The unique aspect of this study ‒ published online May 18, 2011, by the American Journal of Clinical Nutrition ‒ is that diabetes risk was reduced independent of weight loss. Received wisdom says overweight individuals can reduce risk of type 2 diabetes by shedding the extra pounds through a combination of diet and exercise.
In the UAB study, 69 healthy, overweight people who did not have diabetes — but were at risk for it — were placed on diets with modest reductions in either fat or carbohydrate for eight weeks. “At eight weeks, the group on the lower fat diet had significantly higher insulin secretion and better glucose tolerance and tended to have higher insulin sensitivity,” said Barbara Gower, Ph.D., professor in the Department of Nutrition Sciences at UAB and lead author of the study. “These improvements indicate a decreased risk for diabetes,” she said in a press statement.

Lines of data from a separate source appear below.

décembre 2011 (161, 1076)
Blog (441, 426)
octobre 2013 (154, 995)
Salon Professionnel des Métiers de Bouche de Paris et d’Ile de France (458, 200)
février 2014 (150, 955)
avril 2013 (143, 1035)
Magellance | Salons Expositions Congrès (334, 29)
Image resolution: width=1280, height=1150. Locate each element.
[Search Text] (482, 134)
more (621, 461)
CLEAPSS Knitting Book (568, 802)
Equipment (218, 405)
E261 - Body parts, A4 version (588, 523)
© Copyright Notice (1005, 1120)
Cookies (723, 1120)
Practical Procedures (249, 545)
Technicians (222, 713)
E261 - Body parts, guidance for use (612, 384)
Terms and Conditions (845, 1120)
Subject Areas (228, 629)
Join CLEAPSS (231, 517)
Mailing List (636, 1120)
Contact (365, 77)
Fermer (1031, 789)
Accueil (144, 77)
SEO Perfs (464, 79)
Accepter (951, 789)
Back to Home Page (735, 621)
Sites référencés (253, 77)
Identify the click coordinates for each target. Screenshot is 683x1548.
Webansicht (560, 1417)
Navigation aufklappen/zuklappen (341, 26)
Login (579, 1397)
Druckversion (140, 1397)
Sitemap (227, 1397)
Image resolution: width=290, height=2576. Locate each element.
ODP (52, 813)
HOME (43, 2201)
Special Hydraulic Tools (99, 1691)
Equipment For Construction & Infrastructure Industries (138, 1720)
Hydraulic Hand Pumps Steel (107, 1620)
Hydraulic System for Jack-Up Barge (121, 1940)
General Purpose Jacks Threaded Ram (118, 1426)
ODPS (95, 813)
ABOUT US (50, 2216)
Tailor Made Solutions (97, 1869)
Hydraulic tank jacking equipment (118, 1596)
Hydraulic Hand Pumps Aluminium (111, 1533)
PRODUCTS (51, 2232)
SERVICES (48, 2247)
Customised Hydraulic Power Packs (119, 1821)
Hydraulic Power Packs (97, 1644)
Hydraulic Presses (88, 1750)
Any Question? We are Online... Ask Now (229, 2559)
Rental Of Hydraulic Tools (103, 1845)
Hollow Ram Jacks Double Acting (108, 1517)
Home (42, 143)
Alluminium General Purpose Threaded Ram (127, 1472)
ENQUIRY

The findings were even stronger in African-Americans, a population with an elevated risk for diabetes. Gower says African-Americans on the lower fat diet showed a stronger difference in insulin secretion compared to the lower carb group, indicating that diet might be an important variable for controlling diabetes risk in that population.
“People find it hard to lose weight,” said Gower. “What is important about our study is that the results suggest that attention to diet quality, not quantity, can make a difference in risk for type 2 diabetes.”
Study participants in the lower fat group received a diet comprising 27 percent fat and 55 percent carbohydrate. The lower carb group’s diet was 39 percent fat and 43 percent carbohydrate. All food for the eight-week trial was provided by the study.
The study participants were fed exactly the amount of food required to maintain their body weight, and the researchers took into account any minor fluctuations in body weight during analyses. Thus, results from this study suggest that those trying to minimize risk for diabetes over the long term might consider limiting their daily consumption of fat at around 27 percent of their diet.
“The diets used in this study were actually fairly moderate,” said UAB dietitian Laura Lee Goree, R.D., L.D., a study co-author. “Individuals at risk for diabetes easily could adopt the lower fat diet we employed. Our findings indicate that the lower-fat diet might reduce the risk of diabetes or slow the progression of the disease.”
But then, widely cited research studies also suggest that a low fat, high carb (LFHC) diet causes the following problems:
• Elevates triglycerides, lowers HDL (“good” cholesterol)
• Is ineffective for people with high insulin levels
• Increases insulin levels which spikes blood pressure
• Leads to greater risk for age-related macular degeneration (AMD)
The American Diabetes Association says millions of Americans are unaware they are at high risk with some groups having a higher risk for developing Type 2 diabetes, especially African-Americans, Latinos, Native Americans and the elderly.
It would therefore be premature to jump the gun to think that one can avoid the risk of diabetes without shedding weight by limiting fat intake. Gower rightly says further research is needed to determine if the difference between diets in carbohydrate or fat was responsible for the differences in the measures of glucose metabolism and probe the potential cause-and-effect relationship between insulin and glucose responses to the diets.
In the meanwhile, the best ways to maintain good health, diabetes or no, is to exercise, limit processed and refined foods, focus on fish, and eat a wide variety (and an abundance) of plant foods.
And shedding weight ‒ even if there’s no risk of developing diabetes ‒ will always remain a good idea.